= Sharon Fordham =

American theatrical producer and businessperson

Sharon Fordham is an American Broadway theatrical producer, entrepreneur, venture capitalist, and angel investor.

== Early life and education ==
Sharon earned a bachelor's degree from Douglass College at Rutgers University and an MBA from the Wharton School of Business at the University of Pennsylvania.

==Overview==
Sharon is a producer of Jill Santoriello's Broadway musical adaptation of 'A Tale of Two Cities' opening for preview on August 19, 2008, at the Al Hirschfeld Theatre in New York.

In addition to her work as a Broadway producer, Sharon is an angel investor and Principal of The Fordham Group, an early investment company focusing on investments in the technology area.

Previously, she was CEO and board member of WeightWatchers.com, Inc., Recently, WeightWatchers.com was bought by the licensor, Weight Watchers International.
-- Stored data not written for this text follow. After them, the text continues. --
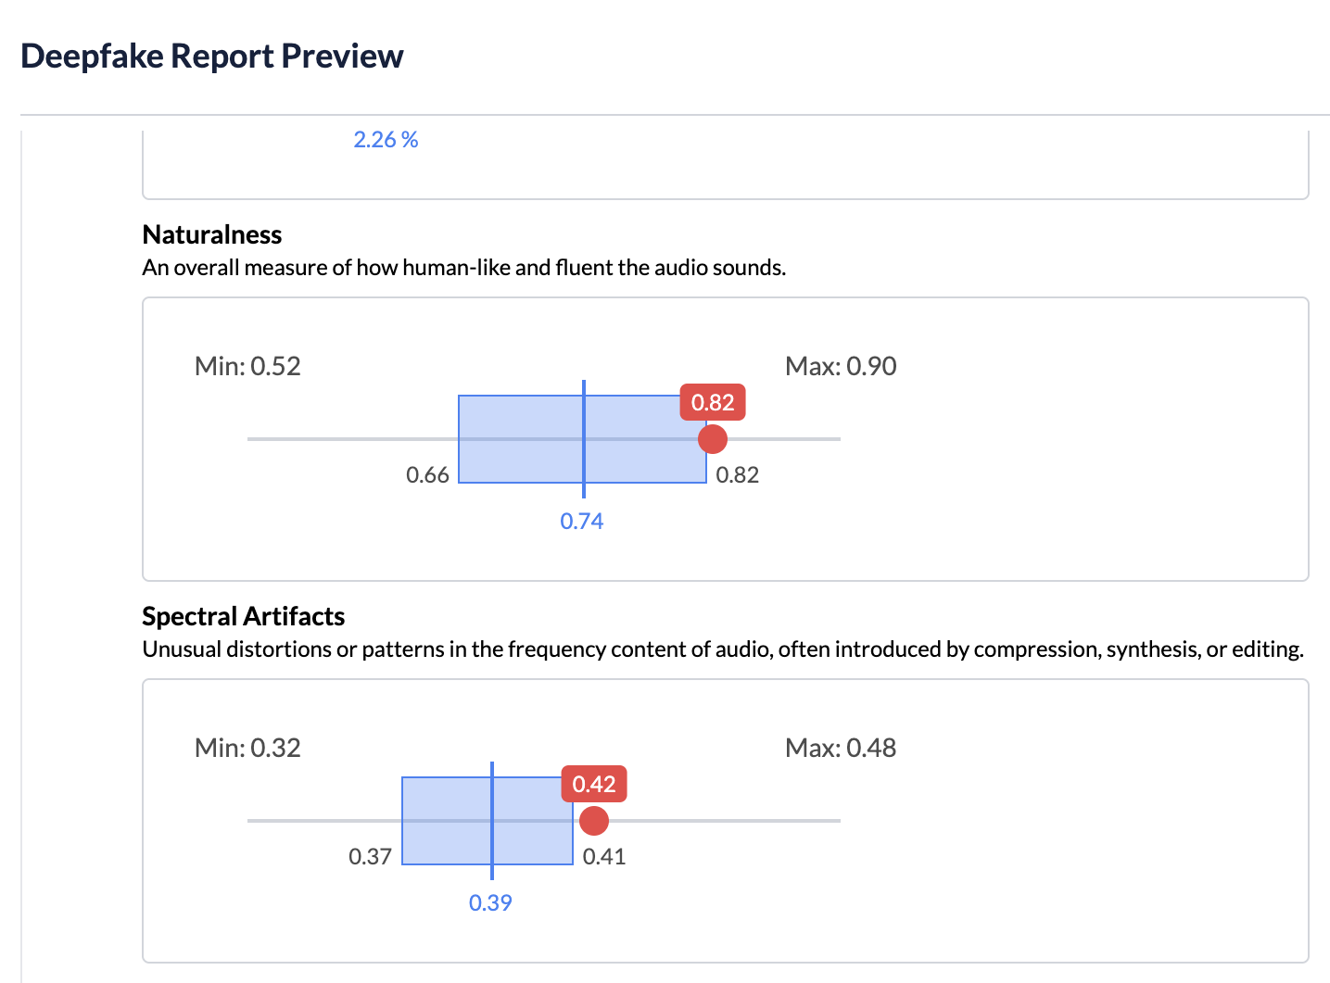Click the red dot marker in Spectral Artifacts chart

point(594,821)
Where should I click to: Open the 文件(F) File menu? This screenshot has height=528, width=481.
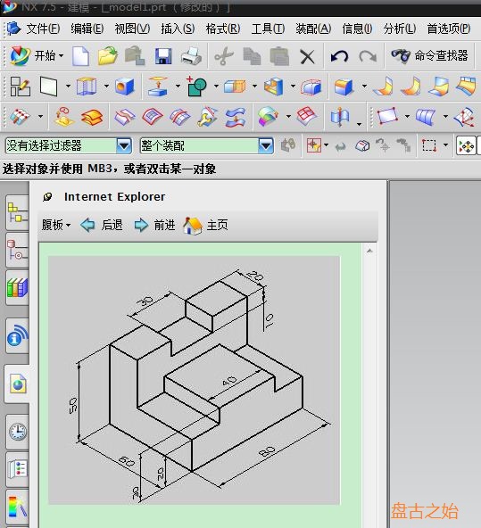(43, 29)
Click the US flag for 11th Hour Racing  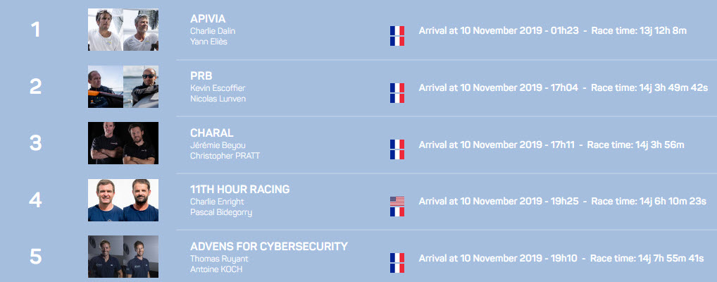(397, 201)
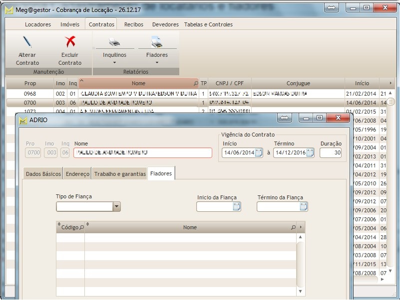Select the Trabalho e garantias tab

coord(118,174)
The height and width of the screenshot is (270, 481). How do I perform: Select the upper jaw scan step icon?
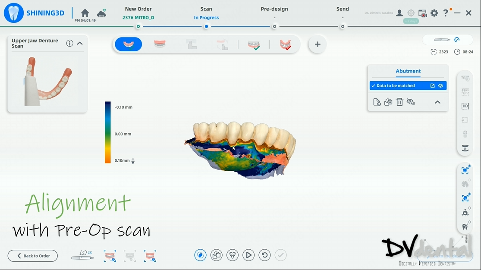(x=128, y=44)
Prior to her time as CEO of WeightWatchers.com, Sharon held several executive positions at Nabisco, including President of Global e-Business, President of the LifeSavers Company (Nabisco subsidiary) and Senior Vice President of marketing for Nabisco's flagship division, the Nabisco Biscuit Company.

While at Nabisco, Sharon pioneered the emerging advertising genre of "advergaming", with the launch of Nabisco's gaming web sites, Candystand.com and Nabiscoworld.com.